** MATERIALS PROVIDED follows **

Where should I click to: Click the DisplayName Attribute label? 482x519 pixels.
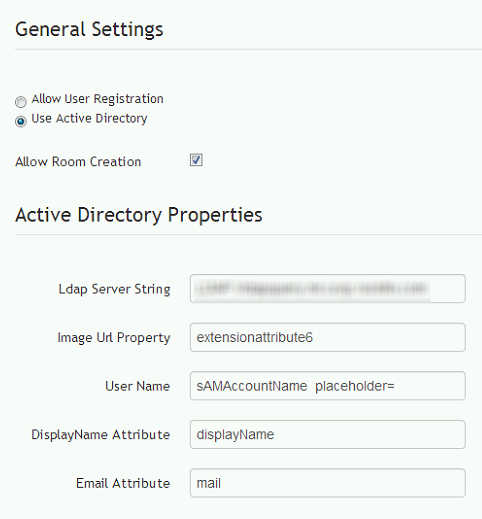click(101, 435)
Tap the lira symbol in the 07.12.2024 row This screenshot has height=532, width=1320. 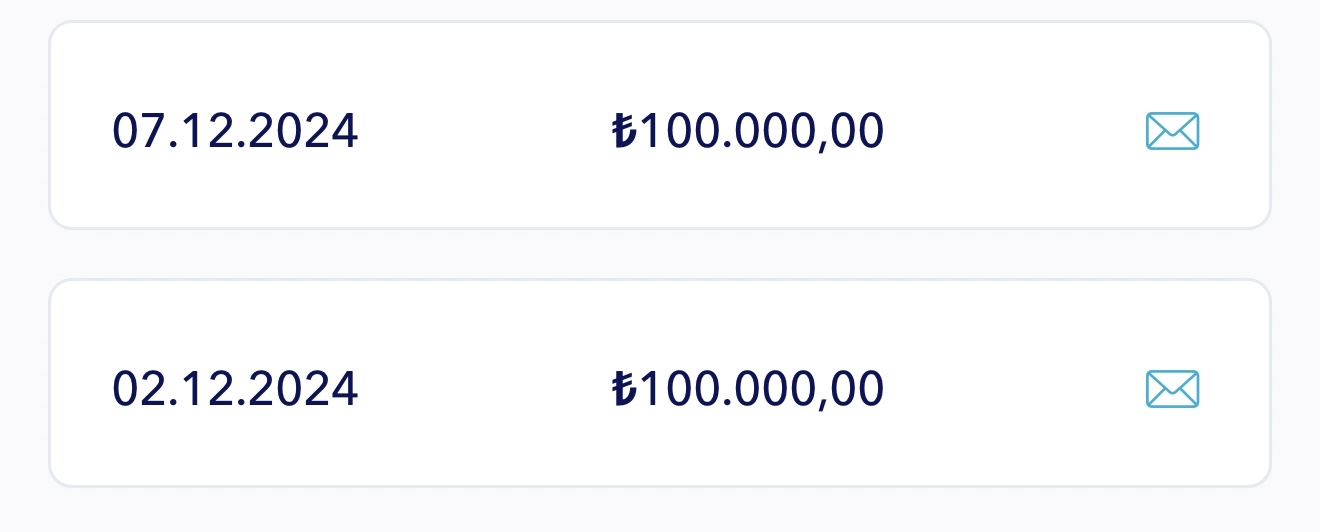[623, 131]
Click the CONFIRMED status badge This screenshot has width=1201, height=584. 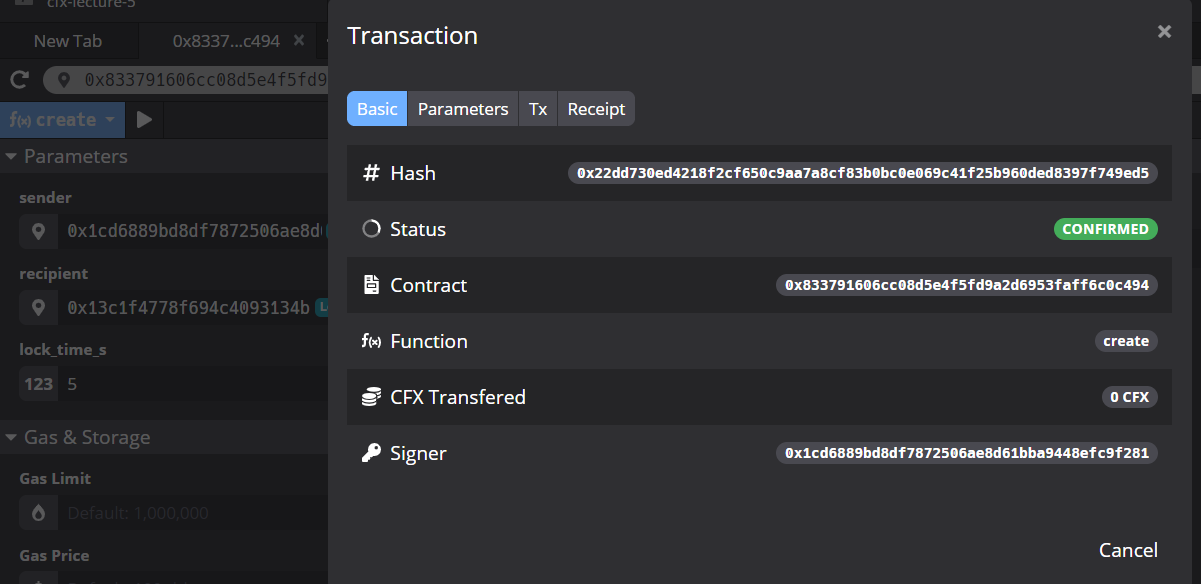tap(1105, 229)
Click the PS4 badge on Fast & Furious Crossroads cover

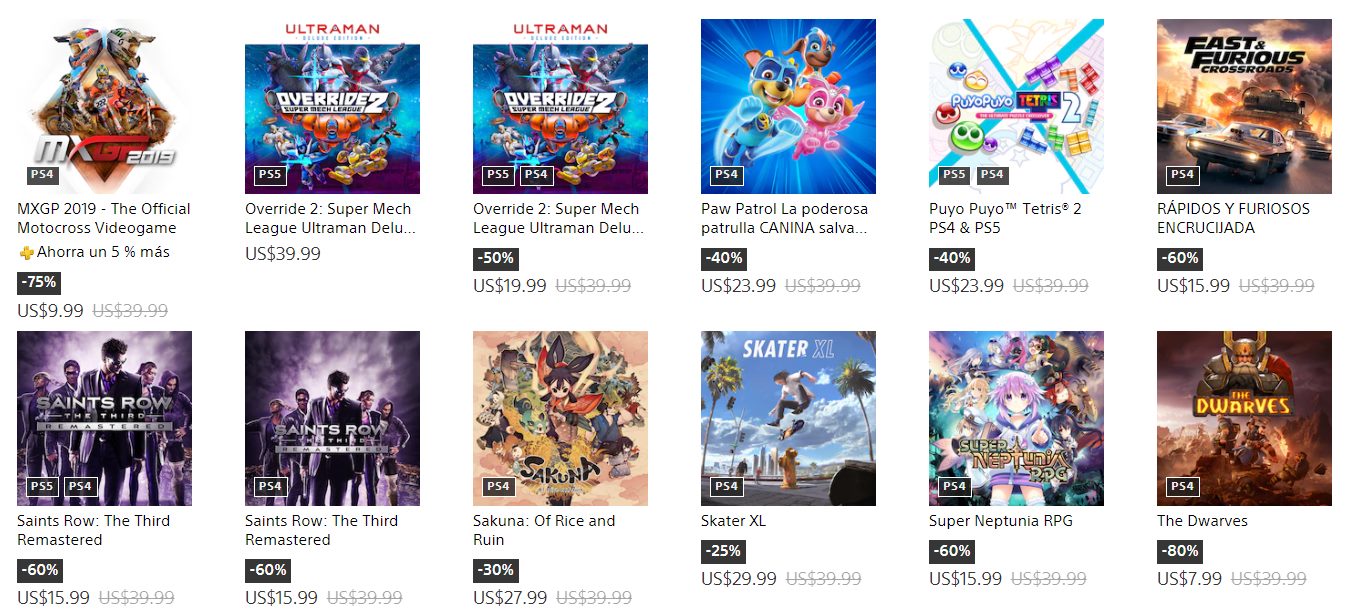coord(1182,175)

** End of MATERIALS PROVIDED **

With pictures left out, transcribe each line from the one containing "Click the PS4" through the end of the data, both ends included.

Click the PS4 badge on Fast & Furious Crossroads cover

coord(1182,175)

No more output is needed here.